There was also the use of the phrase "you didn't say Fuzzy Wuzzy" when Dee Dee would convince Alfie to play the Fuzzy Wuzzy Bear Game.
One memorable phrase, said by Dee Dee, was "Hit me! Hit me!" He was being bullied at school, so his brother Alfie and Goo taught him how to fight. After saying that phrase, Dee Dee came home with a black eye. They came to find out, it was a girl that was bullying him.
In 1996 and 1997, My Brother and Me was nominated for the NAACP Image Award (Outstanding Youth or Children's Series/Special).
The show extensively used interior monologues. Almost every episode featured the character's "thoughts," usually overreacted responses to something another character said. This was especially prevalent in scenes revolving around the boys' father (Jim Coleman), who frequently told painfully boring stories about his brother, the kids' uncle Lawrence, and forced the kids to endure his favorite dish, Mumbo-jumbo gumbo.
In a fantasy sequence during one episode the character Milton "Goo" Berry (Jimmy Lee Newman Jr.) performed the famous "Goo Punch Rap." The following are the lyrics:
One plus one is always two,
I'm the Goo!
With a treat for you
My Goo Punch goes with any snack,
So get back Shaq,
'cause it's the Goo attack!
Melanie Parker: "Oh Goo, you're all that"
"I am ain't I, and so is my Goo Punch."
Come on everybody
Goo Punch (Alright now)
Goo Punch (Hey!)
Goo Punch (Oohh)
Goo Punch (All the fellas)
Goo Punch (All the ladies)
Goo Punch (7x)
Get "Goo"-ing with Goo Punch!
Although the ingredients of Goo Punch remained secret throughout the series' history, it was later revealed that the primary ingredients in Goo Punch included water, high-fructose corn syrup, and unfiltered imagination.
In the first episode of the show, Charlotte Hornets all-star Kendall Gill made a guest appearance. The young shooting guard came to the comic book store to impart wisdom to the children. It was here that Alfie famously remarked "Oh my God, it's Kendall Gill!"

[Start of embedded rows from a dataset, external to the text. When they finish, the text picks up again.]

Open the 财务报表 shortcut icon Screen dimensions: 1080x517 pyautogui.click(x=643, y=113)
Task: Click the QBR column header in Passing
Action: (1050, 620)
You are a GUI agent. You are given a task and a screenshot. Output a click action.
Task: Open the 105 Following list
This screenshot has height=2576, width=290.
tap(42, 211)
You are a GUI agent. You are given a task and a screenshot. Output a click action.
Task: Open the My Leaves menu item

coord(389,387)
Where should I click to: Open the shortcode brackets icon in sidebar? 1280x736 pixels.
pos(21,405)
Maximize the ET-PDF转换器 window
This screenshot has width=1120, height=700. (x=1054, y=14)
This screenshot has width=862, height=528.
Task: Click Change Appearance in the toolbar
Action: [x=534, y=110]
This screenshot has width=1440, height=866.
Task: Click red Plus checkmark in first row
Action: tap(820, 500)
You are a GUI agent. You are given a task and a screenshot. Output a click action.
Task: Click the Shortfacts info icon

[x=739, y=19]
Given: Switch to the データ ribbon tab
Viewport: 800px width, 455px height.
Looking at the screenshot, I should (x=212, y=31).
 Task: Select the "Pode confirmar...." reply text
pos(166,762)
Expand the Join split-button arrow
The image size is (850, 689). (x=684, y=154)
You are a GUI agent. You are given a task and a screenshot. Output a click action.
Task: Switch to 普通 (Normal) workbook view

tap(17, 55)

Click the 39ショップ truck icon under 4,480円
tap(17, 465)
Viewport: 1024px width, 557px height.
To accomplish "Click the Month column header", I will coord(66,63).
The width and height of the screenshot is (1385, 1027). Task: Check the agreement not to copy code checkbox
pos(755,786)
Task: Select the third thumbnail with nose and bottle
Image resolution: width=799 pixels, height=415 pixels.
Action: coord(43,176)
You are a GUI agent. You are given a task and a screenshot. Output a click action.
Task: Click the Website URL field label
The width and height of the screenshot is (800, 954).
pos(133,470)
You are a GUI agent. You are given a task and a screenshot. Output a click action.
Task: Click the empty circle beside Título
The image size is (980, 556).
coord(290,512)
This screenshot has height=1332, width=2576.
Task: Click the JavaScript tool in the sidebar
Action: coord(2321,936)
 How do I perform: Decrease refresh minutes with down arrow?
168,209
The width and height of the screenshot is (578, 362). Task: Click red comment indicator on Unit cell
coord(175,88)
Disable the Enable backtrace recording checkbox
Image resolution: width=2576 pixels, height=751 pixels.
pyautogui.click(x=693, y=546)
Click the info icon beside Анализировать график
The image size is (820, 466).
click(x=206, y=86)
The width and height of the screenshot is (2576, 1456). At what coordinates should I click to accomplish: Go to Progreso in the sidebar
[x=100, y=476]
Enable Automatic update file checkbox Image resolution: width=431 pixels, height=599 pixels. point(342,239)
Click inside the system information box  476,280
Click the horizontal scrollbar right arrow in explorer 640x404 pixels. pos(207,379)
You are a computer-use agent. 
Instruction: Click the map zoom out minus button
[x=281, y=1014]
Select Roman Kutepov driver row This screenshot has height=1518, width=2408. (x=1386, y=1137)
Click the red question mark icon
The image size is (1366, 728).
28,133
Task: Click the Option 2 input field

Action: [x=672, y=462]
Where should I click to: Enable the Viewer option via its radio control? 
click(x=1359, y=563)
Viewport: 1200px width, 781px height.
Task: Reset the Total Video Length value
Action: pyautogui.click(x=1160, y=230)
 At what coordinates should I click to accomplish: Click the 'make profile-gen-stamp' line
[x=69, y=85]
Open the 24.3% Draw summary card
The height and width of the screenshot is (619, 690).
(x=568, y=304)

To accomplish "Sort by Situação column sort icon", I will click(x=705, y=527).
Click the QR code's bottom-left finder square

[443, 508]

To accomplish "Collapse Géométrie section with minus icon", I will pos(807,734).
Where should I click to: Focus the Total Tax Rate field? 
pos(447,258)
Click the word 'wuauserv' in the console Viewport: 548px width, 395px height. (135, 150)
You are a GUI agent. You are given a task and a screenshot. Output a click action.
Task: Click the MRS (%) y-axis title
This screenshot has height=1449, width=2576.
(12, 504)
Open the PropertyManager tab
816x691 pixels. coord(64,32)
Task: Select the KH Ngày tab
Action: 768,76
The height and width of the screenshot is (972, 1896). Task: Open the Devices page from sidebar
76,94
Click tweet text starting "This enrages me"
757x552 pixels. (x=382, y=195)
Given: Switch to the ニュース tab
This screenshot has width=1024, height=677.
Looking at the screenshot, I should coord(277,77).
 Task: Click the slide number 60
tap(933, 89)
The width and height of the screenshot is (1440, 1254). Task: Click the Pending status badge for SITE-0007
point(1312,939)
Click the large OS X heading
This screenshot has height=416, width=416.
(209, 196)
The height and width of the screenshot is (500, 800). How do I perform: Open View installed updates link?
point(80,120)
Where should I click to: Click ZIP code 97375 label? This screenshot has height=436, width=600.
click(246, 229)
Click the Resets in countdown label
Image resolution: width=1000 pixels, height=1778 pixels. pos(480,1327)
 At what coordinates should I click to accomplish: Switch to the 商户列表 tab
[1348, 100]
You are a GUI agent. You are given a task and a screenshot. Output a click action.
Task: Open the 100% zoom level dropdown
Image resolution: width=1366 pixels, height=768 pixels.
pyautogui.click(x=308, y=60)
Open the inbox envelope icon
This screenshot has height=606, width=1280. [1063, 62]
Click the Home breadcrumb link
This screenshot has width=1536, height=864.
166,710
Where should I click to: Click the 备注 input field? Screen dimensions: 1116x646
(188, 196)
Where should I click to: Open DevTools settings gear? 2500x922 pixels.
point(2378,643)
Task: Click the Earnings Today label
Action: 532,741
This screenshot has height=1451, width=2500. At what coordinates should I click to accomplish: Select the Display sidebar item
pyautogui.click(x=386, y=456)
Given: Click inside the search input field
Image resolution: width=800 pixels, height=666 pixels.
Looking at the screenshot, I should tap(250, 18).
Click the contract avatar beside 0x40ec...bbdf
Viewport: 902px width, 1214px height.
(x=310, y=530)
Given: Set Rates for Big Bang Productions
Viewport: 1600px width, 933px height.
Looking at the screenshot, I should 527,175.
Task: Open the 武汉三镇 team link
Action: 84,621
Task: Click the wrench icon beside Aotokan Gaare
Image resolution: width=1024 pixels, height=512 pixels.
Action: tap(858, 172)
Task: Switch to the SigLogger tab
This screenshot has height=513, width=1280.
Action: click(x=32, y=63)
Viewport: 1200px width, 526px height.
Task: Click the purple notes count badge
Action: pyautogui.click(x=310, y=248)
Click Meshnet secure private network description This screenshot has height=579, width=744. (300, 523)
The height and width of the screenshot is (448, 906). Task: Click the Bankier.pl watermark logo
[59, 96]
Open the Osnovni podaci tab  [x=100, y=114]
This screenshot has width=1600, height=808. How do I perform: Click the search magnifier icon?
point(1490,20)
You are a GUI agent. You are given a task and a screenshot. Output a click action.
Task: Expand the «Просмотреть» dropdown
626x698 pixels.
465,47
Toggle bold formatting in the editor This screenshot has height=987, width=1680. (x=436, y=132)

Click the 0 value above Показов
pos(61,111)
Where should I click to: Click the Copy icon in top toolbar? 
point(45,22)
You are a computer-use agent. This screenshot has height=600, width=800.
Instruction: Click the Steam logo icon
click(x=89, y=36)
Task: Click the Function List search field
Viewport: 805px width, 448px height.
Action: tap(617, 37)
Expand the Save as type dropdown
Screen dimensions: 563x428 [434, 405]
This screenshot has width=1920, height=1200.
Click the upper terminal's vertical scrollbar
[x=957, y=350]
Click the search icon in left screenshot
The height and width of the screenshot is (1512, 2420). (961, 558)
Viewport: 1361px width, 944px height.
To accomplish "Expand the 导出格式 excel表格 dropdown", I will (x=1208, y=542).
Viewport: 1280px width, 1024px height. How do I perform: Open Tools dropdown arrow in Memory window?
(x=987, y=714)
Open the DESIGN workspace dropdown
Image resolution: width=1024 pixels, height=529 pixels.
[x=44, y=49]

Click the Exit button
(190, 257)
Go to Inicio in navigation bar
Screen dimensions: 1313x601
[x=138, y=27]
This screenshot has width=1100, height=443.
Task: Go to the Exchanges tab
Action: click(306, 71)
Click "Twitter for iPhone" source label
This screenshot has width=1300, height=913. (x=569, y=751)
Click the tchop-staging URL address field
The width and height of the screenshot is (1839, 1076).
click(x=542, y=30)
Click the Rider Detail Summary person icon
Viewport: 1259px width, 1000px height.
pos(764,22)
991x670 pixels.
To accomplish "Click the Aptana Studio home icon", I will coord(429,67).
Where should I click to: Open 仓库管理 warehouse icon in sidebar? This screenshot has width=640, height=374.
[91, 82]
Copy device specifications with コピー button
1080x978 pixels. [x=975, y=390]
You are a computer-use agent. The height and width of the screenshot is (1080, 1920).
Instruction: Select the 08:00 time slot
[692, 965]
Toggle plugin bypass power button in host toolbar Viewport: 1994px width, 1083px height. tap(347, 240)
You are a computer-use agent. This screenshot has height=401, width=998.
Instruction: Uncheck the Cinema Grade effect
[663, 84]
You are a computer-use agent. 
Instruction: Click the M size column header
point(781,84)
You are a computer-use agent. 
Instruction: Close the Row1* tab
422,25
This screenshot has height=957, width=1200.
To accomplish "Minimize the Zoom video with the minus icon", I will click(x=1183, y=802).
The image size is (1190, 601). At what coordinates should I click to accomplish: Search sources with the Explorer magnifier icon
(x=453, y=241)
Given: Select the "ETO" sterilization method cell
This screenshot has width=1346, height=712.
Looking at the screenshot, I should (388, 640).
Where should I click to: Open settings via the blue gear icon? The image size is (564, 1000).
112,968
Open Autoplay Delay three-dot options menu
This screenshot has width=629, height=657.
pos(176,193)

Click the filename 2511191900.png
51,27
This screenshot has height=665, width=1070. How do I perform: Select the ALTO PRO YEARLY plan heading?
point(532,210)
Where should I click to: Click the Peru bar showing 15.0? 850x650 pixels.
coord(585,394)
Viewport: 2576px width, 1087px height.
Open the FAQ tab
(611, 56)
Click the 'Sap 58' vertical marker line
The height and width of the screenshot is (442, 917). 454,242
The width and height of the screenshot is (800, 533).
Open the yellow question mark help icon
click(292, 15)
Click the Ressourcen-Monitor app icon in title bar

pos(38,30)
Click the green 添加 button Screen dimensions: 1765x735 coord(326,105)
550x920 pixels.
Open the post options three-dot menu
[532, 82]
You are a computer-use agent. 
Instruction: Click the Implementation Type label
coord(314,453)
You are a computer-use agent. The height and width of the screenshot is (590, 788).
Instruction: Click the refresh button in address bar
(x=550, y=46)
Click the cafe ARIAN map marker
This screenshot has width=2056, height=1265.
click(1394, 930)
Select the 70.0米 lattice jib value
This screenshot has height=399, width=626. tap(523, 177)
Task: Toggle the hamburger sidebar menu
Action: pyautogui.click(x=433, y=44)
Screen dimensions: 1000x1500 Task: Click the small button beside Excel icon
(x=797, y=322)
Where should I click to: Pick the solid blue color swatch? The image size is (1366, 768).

The show never caught on and only lasted 13 episodes. Ralph Woolfolk explained in an interview that the show was canceled due to disagreements between the producers and creators of the show; a second season was planned but the two parties had different visions for the show that caused a major fallout.  Reruns continued to air regularly on the network for several years after the cancellation. This has caused many viewers to erroneously believe that the show continued for multiple seasons.